Penilaian palsunya hadis tersebut juga dapat dirujuk pada referensi-referensi (al-maraji') lainnya sebagai berikut :
1. Kasyful Al-Khafa` wa Muziilu al-Ilbas, karya Imam Al-`Ajluni (w. 1162 H), Juz I hal. 423;
2. Ad-Durar Al-Muntatsirah fi al-Ahadis al-Masyhurah, karya Imam Suyuthi (w. 911 H), hal. 74;
3. At-Tadzkirah fi al-Ahadits al-Musytaharah, karya Imam Az-Zarkasyi (w. 794 H), hal. 11.
(Lihat Syaikh al-Azhari asy-Syafi'i, Tahdzirul Muslimin min al-Ahadits a-Maudhu'ah `Ala Sayyid al-Mursalin, hal. 109)
Ringkasnya, ungkapan "hubbul wathon minal iman" adalah hadis palsu (maudhu'), sebaliknya bukanlah hadis Nabi SAW.
Hadis maudhu' adalah hadis yang didustakan (al-hadits al-makdzub), atau hadis yang sengaja diciptakan dan dibuat-buat (al-mukhtalaq al-mashnu`) yang dinisbatkan kepada Rasulullah SAW. Ertinya, pembuat hadis maudhu` sengaja membuat dan mengadakan-adakan hadis yang sebenarnya tidak ada (Lihat Syaikh al-Azhari asy-Syafi'i, Tahdzirul Muslimin, hal. 35; Mahmud Thahhan, Taysir Musthalah al-Hadis, hal. 89).
Menurut Imam Nawawi dalam Syarah Muslim, meriwayatkan hadis maudhu' adalah haram hukumnya bagi orang yang mengetahui kemaudhu'an hadis itu serta termasuk salah satu dosa besar (kaba`ir), kecuali disertai penjelasan mengenai statusnya sebagai hadis maudhu' (Lihat Syaikh al-Azhari asy-Syafi'i, Tahdzirul Muslimin, hal. 43).

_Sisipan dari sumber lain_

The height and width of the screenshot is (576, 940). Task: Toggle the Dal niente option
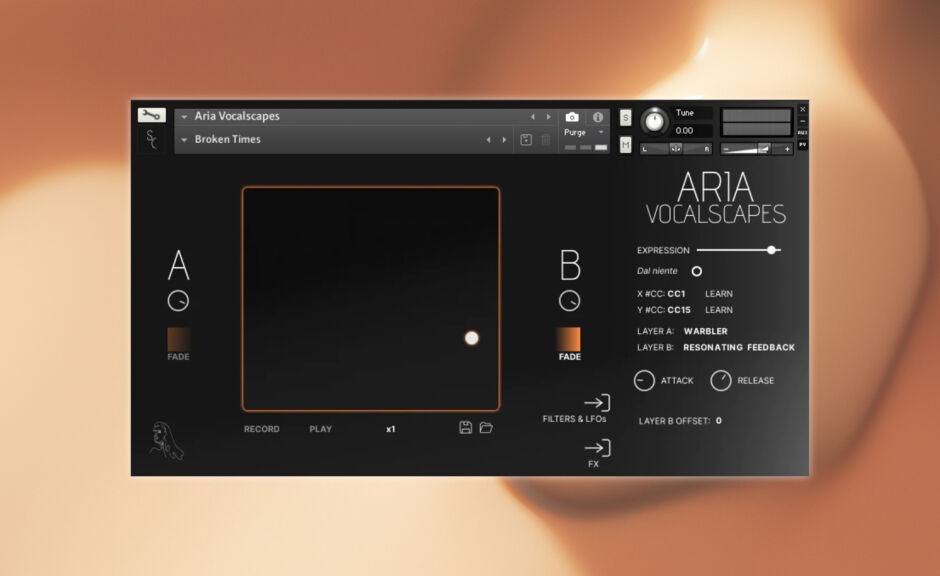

Maka dari itu, saya peringatkan kepada seluruh kaum muslimin, agar tidak mengatakan "hubbul wathon minal iman" sebagai hadis Nabi SAW, sebab Nabi SAW faktanya memang tidak pernah mengatakannya. Menisbatkan ungkapan itu kepada Nabi SAW adalah sebuah kedustaan yang nyata atas nama Nabi SAW dan merupakan dosa besar di sisi Allah SWT. Nabi SAW bersabda :
"Barangsiapa yang berdusta atasku dengan sengaja, hendaklah ia menempati tempat duduknya di neraka." (Hadits Mutawatir).

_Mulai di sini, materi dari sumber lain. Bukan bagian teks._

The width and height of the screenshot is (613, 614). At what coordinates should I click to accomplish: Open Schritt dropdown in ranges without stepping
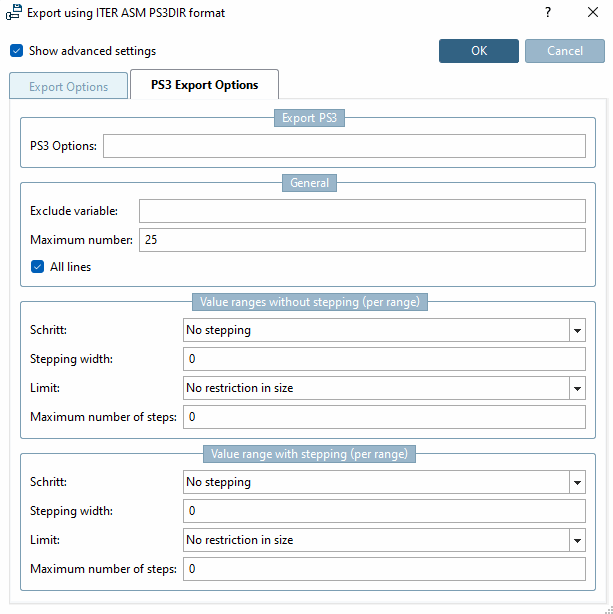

Terlebih lagi Islam memang tidak pernah mengenal fahaman nasionalisme atau patriotisme yang kafir itu, kecuali setelah adanya Perang Pemikiran (al-ghazwul fikri) yang dilancarkan kaum penjajah. Kedua fahaman sesat ini terbukti telah memecah-belah kaum muslimin seluruh dunia menjadi terkotak-kotak dalam wadah puluhan negara bangsa (nation-state) yang sempit, mencekik, dan membelenggu.
Maka, kaum muslimin yang terpasung itu wajib membebaskan diri dari sempadan-sempadan palsu bernama negara-negara bangsa itu. Kaum muslimin pun wajib bersatu di bawah kepemimpinan seorang Imam (Khalifah) yang akan mempersatukan kaum muslimin seluruh dunia dalam satu Khilafah yang mengikuti minhaj nubuwwah. Semoga datangnya pertolongan Allah ini telah dekat kepada kita semua. Amin.